Courtesy of
Marcio Pimenta
Faces of Humanity Series
Marcio Pimenta
Highly Commended
A member of the Explorers Club since 2021 and National Geographic Explorer 2022, Marcio Pimenta is a photographer and explorer focuses on a testimony to human history, defined by conquest and loss. Also so sociocultural issues, identity and climate change. Based in the South of Brazil. His work has been featured in multiple print and online publications worldwide including National Geographic, Rolling Stone, The Guardian, The Wall Street Journal, The New York Times and El País.
He is an International Fellow Member of The Explorers Club, 2022 National Geographic Explorer and Pulitzer Center Grantee.
He has received numerous awards for his environmental reporting from him. In 2016 and 2017 he was in Iraq to cover the war against the Islamic State and the rebirth of the Yazidis women. This resulted in his first photo book, published in 2020, "Yazidis".
Rory Peck Trust Grantee.
Member of EveryDay Climate Change.
Yazidis
Kurdistan, Iraq
2016 & 2017
In the early hours of 3 August 2014, the Islamic State (IS) launched a coordinated attack across the Sinjar region of Northern Iraq, homeland to the Yazidi ethno-religious minority. The attack came from Mosul and Tal Afar in Iraq, as well as from the Al-Shaddadi and the Tel Hamis regions in Syria - therefore besieging the population from all four sides. The Kurdish Peshmerga forces mandated to protect the area abandoned bases and checkpoints, leaving the local population unprotected and largely defenseless in the face of IS’s advance.
In the hours and days that followed, approximately 12,000 Yazidis were killed or abducted by the IS.
IS’s advance over Northern Iraq caused unprecedented levels of forced displacement among the Yazidi population.
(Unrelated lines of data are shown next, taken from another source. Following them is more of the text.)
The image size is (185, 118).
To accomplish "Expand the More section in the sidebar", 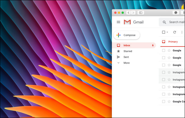I will [x=126, y=63].
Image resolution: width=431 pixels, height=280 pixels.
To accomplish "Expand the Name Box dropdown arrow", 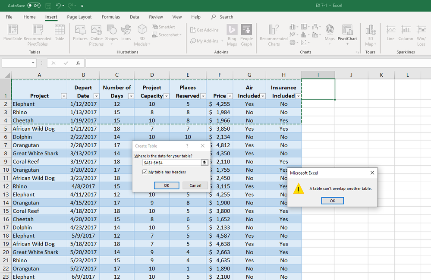I will (x=33, y=63).
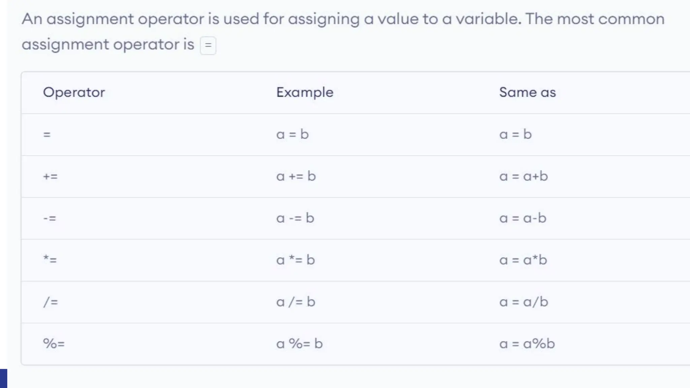The height and width of the screenshot is (388, 690).
Task: Select the += operator cell
Action: tap(51, 176)
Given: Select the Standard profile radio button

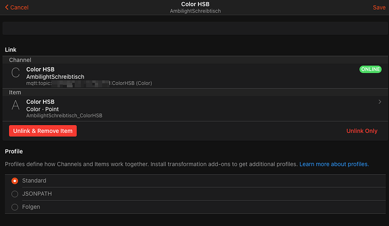Looking at the screenshot, I should pos(15,181).
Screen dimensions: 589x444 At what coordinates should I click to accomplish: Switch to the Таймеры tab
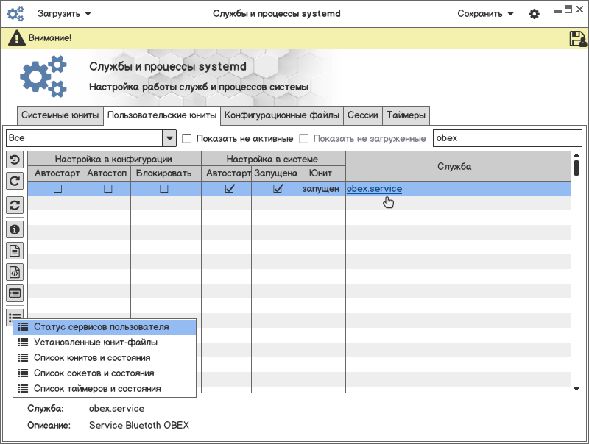[x=406, y=115]
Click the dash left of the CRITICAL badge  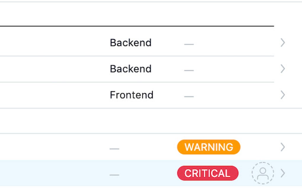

According to the UN Inquiry on Syria, in the aftermath of the attack ‘no free Yazidis remained in the Sinjar region - 400,000 people of this tightly knit community had all been displaced, captured, or killed.
For six years now, these women and girls have suffered ongoing sexual violence and trafficking. They have been dehumanized and sold in slave markets (souk sabaya) organized by IS’s Committee for the Buying and Selling of Slaves, or traded among militants through online auctions – IS fighters often use encrypted Telegram messaging to circulate photos of captured Yazidis for sale. The sex trafficking system is highly regulated, with women registered as ‘slaves’ in a contract sanctioned by an IS court. Various reports have found that women were transported and held in large buildings already set up, where they were separated and categorized systematically by age, marital status, and virginity. In addition to sex trafficking, some Yazidi women and girls have been forcibly married to IS fighters, either subjected to forced pregnancy or forced contraception - as well as to abortions in some other cases. All of these tactics were accompanied by forced conversion, forced abandonment of Yazidi customs, and name changes. Yazidi women and girls in captivity are subjected to constant verbal and psychological abuse, with severe punishments for speaking their own language or practicing Yazidi traditions. Insults are particularly directed at their faith – captives are accused of being “devil worshippers”, derogatorily referred to as ‘kuffar’ and told to forget their families as well as their God.
Less than 130,000 Yazidis returned to Sinjar. To date, an estimated 300,000 Yazidis live in refugee camps.
In 2018, Nadia Murad, a Yazidi, received the Nobel Peace Prize "for her efforts to end the use of sexual violence as a weapon of war and armed conflict."